2 Samuel 22
E Falou Davi ao SENHOR as palavras deste cântico, no dia em que o SENHOR o livrou das mãos de todos os seus inimigos e das mãos de Saul.
Este cântico reaparece, quase verso por verso, como o Salmo 18 do saltério. Uma colação cuidadosa dos dois textos registra cerca de 129 pequenas divergências (vocabulário, ortografia, formas verbais), o que faz deste um dos casos mais estudados de tradição dupla na Bíblia hebraica: um mesmo poema preservado por dois canais que se afastaram aos poucos.
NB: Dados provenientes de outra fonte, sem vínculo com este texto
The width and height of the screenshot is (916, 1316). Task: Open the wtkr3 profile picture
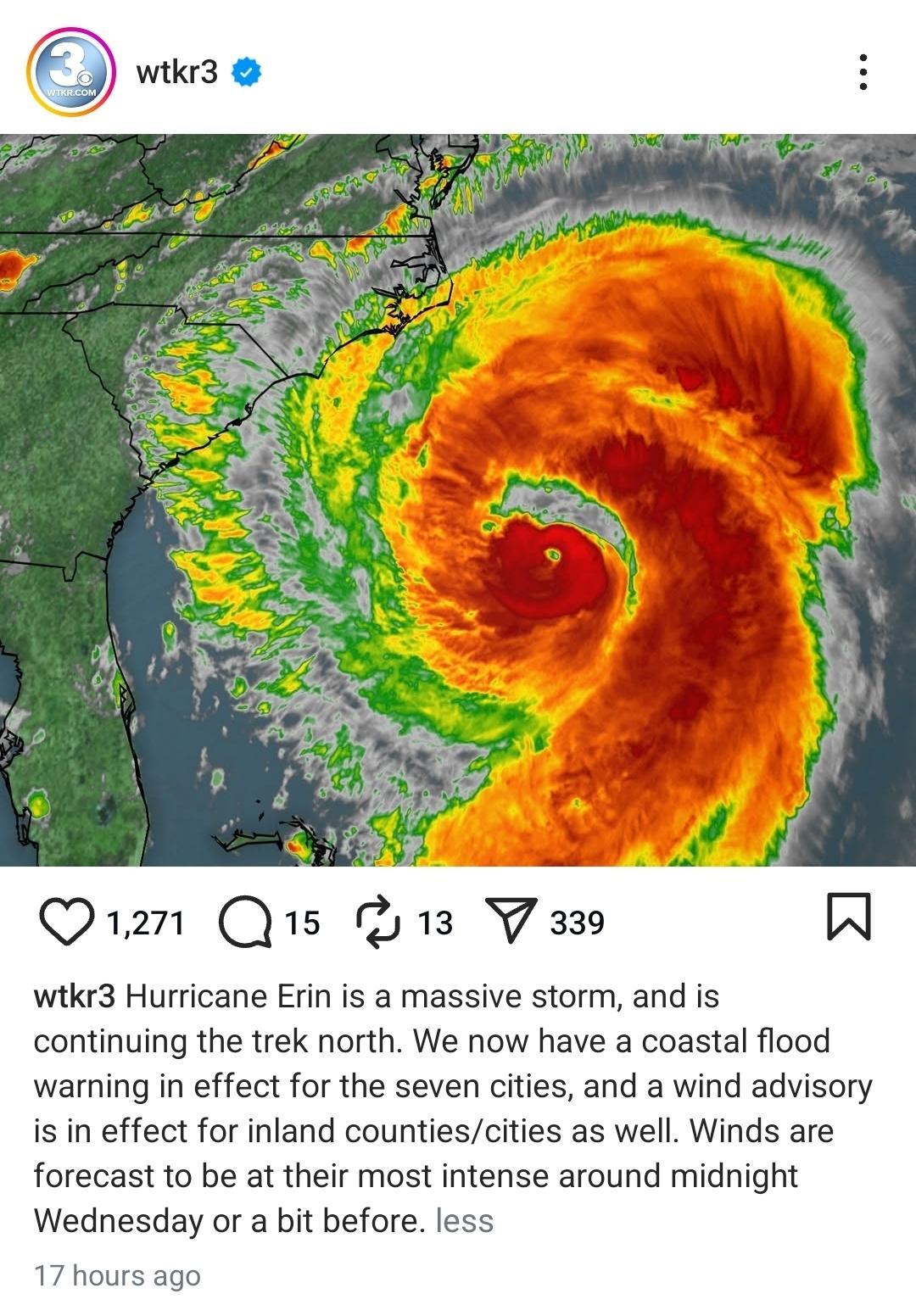[x=71, y=71]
Sobre a direção da dependência não há consenso. Frank Moore Cross e David Noel Freedman, em estudo clássico de 1953, trataram 2 Samuel 22 como o ramo mais antigo, sendo o Salmo 18 a versão adaptada ao culto público. Outros notam que o Salmo 18 abre com a linha 'Eu te amo, Senhor, força minha', ausente em Samuel, e questionam por que ela teria sido suprimida aqui, sinal de que a relação pode ser mais complexa que uma simples cópia.O capítulo pertence aos chamados apêndices de 2 Samuel (caps. 21-24), um bloco que interrompe a narrativa da sucessão e não segue ordem cronológica. Muitos comentadores o leem como um arranjo editorial em estrutura concêntrica: duas narrativas (a fome sob os gibeonitas, em 21, e o censo com a praga, em 24), duas listas de feitos militares e, ao centro, dois poemas, este cântico e as 'últimas palavras de Davi' do cap. 23.